Énoncé: Restituez mot pour mot le passage de l'extrait du document qui va de « Et vous, Magistrats » jusqu'à « là révolution. (...) » inclus.

== Extrait du document

Et vous, Magistrats qui allez me juger apprenez à me connaître ! Ennemie de l’intrigue, loin des systèmes, des partis qui ont divisé la France au milieu du choc des passions, je me suis frayé une route nouvelle ; je n’ai vu que d’après mes yeux ; je n’ai servi mon pays que d’après mon âme ; j’ai bravé les sots, j’ai frondé les méchants et j’ai sacrifié ma fortune entière à là révolution. (...)
Robespierre m’a toujours paru un ambitieux, sans génie, sans âme. Je l’ai vu toujours prêt a sacrifier la nation entière pour parvenir à la dictature ; je n’ai pu supporter cette ambition folle et sanguinaire, et je l’ai poursuivi comme j’ai poursuivi les tyrans. La haine de ce lâche ennemi s’est cachée longtemps sous la cendre, et depuis, lui et ses adhérents attendaient avec avidité le moment favorable de me sacrifier à sa vengeance. (…)

====
== Données fournies

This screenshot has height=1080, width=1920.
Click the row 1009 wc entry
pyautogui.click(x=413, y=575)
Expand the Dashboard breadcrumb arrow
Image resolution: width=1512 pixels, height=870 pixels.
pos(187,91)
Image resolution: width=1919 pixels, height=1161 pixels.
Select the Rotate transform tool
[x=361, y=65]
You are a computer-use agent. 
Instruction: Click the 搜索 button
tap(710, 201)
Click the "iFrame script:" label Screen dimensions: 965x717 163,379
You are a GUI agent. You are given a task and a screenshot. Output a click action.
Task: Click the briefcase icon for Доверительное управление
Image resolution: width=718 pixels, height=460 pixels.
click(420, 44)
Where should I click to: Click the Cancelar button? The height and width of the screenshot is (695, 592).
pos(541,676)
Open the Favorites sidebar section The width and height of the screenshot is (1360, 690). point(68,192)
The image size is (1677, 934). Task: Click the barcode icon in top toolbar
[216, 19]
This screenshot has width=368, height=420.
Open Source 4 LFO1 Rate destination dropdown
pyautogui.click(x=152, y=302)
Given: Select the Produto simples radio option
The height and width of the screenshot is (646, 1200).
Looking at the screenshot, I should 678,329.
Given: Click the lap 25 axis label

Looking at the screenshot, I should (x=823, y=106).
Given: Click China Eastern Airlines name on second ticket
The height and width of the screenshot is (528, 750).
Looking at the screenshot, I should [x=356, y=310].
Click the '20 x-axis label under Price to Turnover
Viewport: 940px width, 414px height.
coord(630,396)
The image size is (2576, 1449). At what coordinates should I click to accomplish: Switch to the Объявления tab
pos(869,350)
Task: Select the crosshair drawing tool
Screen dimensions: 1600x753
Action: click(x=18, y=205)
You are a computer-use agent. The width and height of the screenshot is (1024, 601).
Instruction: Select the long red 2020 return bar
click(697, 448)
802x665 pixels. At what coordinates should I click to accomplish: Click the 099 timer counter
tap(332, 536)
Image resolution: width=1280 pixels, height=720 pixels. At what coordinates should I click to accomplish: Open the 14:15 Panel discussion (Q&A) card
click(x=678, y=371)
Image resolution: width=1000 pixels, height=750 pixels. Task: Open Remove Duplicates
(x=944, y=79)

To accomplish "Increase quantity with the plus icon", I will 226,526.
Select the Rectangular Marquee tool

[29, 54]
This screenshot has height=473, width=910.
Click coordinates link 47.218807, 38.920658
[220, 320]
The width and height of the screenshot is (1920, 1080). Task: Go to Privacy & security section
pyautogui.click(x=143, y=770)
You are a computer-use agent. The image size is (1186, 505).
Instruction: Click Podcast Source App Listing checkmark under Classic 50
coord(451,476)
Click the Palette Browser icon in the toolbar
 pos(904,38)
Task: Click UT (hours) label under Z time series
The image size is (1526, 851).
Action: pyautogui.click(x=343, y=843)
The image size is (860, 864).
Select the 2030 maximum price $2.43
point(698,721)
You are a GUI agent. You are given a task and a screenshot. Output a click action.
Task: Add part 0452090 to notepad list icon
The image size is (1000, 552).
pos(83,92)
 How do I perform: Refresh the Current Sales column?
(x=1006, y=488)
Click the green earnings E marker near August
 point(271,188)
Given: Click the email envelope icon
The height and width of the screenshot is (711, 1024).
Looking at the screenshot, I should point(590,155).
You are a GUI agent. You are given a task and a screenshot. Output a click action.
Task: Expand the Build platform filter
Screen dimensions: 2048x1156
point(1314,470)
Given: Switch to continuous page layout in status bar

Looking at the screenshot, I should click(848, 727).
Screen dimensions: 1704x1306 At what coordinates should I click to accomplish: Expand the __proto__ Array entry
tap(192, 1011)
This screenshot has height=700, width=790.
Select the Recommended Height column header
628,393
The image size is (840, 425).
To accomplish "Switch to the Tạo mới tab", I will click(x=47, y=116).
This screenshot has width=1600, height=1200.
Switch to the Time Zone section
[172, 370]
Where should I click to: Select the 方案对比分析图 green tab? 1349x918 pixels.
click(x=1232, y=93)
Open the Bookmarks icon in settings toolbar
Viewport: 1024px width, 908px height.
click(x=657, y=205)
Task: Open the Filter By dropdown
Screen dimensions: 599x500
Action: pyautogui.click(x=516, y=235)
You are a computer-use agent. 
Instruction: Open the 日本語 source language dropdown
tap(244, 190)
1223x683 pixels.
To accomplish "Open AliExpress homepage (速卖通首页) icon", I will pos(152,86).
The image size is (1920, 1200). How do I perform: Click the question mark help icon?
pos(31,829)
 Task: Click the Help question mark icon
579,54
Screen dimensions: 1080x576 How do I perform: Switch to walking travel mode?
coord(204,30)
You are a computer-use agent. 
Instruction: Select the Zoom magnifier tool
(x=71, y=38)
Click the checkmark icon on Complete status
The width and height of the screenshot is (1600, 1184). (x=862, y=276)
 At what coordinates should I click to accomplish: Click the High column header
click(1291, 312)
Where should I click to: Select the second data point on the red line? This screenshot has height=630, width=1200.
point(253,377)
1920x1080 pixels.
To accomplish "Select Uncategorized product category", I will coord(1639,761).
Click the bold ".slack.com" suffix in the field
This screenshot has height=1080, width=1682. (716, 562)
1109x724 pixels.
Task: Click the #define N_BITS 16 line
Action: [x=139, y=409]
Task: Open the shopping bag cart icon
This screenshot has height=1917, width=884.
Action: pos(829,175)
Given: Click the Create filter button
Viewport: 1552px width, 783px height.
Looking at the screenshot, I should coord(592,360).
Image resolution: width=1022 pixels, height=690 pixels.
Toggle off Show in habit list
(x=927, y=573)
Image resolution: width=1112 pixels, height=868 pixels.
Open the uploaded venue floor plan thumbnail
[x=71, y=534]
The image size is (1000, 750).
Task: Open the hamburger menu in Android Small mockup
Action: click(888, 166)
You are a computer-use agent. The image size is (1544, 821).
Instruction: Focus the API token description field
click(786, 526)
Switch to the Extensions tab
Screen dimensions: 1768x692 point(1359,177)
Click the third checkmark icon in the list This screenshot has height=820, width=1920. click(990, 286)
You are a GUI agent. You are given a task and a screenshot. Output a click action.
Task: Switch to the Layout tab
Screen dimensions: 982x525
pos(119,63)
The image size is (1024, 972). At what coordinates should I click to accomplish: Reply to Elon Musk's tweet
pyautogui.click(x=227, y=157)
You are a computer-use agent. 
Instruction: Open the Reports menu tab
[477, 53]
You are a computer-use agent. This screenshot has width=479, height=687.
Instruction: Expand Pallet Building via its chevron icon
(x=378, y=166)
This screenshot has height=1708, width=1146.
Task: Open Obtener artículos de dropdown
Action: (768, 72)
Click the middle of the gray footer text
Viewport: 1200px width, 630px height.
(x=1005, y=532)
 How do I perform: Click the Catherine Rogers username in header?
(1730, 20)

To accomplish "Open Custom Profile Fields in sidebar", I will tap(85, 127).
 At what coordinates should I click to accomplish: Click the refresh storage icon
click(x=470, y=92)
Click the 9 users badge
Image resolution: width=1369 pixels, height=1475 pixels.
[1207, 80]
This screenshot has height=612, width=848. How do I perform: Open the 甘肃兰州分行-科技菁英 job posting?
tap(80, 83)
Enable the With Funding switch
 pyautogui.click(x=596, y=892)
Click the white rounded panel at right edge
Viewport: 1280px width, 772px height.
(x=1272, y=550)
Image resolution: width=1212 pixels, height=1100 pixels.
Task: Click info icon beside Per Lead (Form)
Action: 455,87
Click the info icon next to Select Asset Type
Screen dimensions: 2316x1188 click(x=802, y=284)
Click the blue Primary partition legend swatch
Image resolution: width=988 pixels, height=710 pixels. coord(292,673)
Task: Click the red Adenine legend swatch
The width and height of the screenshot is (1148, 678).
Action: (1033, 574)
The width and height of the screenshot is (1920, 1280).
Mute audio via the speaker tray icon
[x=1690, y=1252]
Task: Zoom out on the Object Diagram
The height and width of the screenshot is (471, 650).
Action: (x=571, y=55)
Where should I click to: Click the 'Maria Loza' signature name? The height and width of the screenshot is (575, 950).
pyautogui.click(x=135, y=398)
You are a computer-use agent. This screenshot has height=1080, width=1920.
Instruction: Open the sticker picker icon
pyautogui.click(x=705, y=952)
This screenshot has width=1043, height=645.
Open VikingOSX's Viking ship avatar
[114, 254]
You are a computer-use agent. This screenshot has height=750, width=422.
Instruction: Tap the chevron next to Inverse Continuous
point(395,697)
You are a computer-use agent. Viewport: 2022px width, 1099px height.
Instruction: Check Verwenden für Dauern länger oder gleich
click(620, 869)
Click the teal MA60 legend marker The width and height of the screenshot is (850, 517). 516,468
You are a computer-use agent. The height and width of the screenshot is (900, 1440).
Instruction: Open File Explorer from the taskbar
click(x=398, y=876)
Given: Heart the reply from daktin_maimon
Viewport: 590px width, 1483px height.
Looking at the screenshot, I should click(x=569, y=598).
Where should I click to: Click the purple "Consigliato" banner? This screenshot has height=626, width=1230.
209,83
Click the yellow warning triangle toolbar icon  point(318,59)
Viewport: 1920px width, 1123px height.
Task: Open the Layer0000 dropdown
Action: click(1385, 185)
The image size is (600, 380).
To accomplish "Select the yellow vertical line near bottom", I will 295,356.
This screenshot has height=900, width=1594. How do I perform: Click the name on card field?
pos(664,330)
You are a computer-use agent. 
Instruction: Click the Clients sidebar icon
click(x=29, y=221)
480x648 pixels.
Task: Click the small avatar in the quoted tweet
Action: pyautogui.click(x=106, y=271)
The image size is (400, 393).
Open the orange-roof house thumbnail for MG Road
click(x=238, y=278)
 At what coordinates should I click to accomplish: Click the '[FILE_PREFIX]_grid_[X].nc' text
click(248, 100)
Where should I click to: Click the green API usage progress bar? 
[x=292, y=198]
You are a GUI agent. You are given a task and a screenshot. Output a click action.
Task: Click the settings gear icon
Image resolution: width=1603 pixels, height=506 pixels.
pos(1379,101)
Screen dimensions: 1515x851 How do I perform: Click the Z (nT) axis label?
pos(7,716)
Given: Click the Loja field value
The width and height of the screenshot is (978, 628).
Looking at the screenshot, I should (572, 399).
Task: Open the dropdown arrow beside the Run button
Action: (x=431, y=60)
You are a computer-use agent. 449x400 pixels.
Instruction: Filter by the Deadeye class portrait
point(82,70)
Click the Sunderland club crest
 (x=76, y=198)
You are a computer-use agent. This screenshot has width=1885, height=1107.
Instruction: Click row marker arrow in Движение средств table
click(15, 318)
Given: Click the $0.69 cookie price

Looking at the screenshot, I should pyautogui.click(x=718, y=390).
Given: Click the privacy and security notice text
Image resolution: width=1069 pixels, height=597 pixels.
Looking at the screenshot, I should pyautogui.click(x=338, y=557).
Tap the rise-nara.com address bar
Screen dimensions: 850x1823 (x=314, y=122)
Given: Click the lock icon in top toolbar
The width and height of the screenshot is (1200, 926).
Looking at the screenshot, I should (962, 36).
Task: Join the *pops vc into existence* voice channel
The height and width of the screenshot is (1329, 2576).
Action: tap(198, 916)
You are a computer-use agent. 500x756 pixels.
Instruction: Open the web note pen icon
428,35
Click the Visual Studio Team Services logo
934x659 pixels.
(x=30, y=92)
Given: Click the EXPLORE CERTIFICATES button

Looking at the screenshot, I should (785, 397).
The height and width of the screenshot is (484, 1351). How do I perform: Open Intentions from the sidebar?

====

Corrigé:
Et vous, Magistrats qui allez me juger apprenez à me connaître ! Ennemie de l’intrigue, loin des systèmes, des partis qui ont divisé la France au milieu du choc des passions, je me suis frayé une route nouvelle ; je n’ai vu que d’après mes yeux ; je n’ai servi mon pays que d’après mon âme ; j’ai bravé les sots, j’ai frondé les méchants et j’ai sacrifié ma fortune entière à là révolution. (...)